Eigene Apotheke im Kopf
"Das, was Sie denken, wird Realität", sagt Isak und erzählt vom Wallenda-Effekt. Der Extremsportler Nik Wallenda ist ohne Sicherung auf einem Seil über eine tiefe Schlucht im Grand Canyon balanciert. Was wir brauchen, seien innere Bilder davon, dass wir es schaffen, so Isak.
"Wir haben alle unsere eigene Apotheke im Kopf", so Isak. Um sie zu aktivieren, brauchen wir Ziele und eine innere Motivation. Wie das geht? Mit dem Zauberwort "Lakwald". Hinter dieser Abkürzung stecken die Wörter Liebe, Anerkennung, Kompliment, Wertschätzung, Akzeptanz, Lob und Dank. "Lakwald" eingesetzt, sei eine Glücksgarantie, so Isak. Es wirkt auf die Spiegelneuronen des Gegenübers. "Loben Sie die Kassierin im Supermarkt! Wenn Sie geben, bekommen Sie was zurück."

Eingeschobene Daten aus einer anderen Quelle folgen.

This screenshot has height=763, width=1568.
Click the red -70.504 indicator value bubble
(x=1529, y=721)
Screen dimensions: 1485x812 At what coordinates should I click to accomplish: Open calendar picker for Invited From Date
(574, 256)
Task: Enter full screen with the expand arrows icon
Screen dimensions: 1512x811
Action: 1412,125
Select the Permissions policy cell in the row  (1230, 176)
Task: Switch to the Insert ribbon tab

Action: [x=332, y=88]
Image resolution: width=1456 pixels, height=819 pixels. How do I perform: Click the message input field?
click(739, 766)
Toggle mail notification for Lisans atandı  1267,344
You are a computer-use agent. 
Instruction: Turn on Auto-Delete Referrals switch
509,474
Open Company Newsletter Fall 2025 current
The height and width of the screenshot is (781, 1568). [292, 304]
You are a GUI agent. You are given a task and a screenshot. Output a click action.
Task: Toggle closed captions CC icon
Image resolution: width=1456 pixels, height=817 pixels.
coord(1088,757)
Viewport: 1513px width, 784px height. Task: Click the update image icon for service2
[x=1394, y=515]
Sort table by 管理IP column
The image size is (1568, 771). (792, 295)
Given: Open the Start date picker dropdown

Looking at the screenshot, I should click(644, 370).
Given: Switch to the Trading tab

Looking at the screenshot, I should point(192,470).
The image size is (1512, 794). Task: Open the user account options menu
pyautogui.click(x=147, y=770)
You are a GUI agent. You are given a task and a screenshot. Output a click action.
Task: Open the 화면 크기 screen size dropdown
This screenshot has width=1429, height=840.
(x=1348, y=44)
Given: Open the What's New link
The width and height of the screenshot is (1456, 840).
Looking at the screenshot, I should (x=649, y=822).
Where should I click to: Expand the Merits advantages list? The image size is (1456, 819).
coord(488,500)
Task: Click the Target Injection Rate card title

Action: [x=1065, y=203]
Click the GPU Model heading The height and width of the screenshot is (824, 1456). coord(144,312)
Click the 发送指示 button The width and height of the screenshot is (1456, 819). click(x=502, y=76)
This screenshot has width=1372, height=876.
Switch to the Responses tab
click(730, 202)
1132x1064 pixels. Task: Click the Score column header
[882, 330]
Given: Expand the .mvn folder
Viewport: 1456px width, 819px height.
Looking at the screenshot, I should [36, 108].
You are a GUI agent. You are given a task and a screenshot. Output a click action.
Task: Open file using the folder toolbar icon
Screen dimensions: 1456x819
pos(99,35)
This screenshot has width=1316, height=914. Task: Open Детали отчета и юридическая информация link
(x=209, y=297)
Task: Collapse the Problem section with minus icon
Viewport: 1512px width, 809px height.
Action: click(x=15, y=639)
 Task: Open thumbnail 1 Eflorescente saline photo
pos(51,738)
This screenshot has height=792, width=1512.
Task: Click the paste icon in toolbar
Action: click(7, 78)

Chronische Schmerzen sind im Gedächtnis abgespeichert. Durch sie entstehen Depressionen - oder umgekehrt. "Das zentrale Wort heißt dann Veränderung", so der Psychologe. "Rücken Sie das Unbewusste ins Bewusstsein! So erhalten Sie die Macht über sich selbst!" Die Ursache von Schmerzen sieht Isak durch schmerzvolle Erfahrungen in der Kindheit begründet.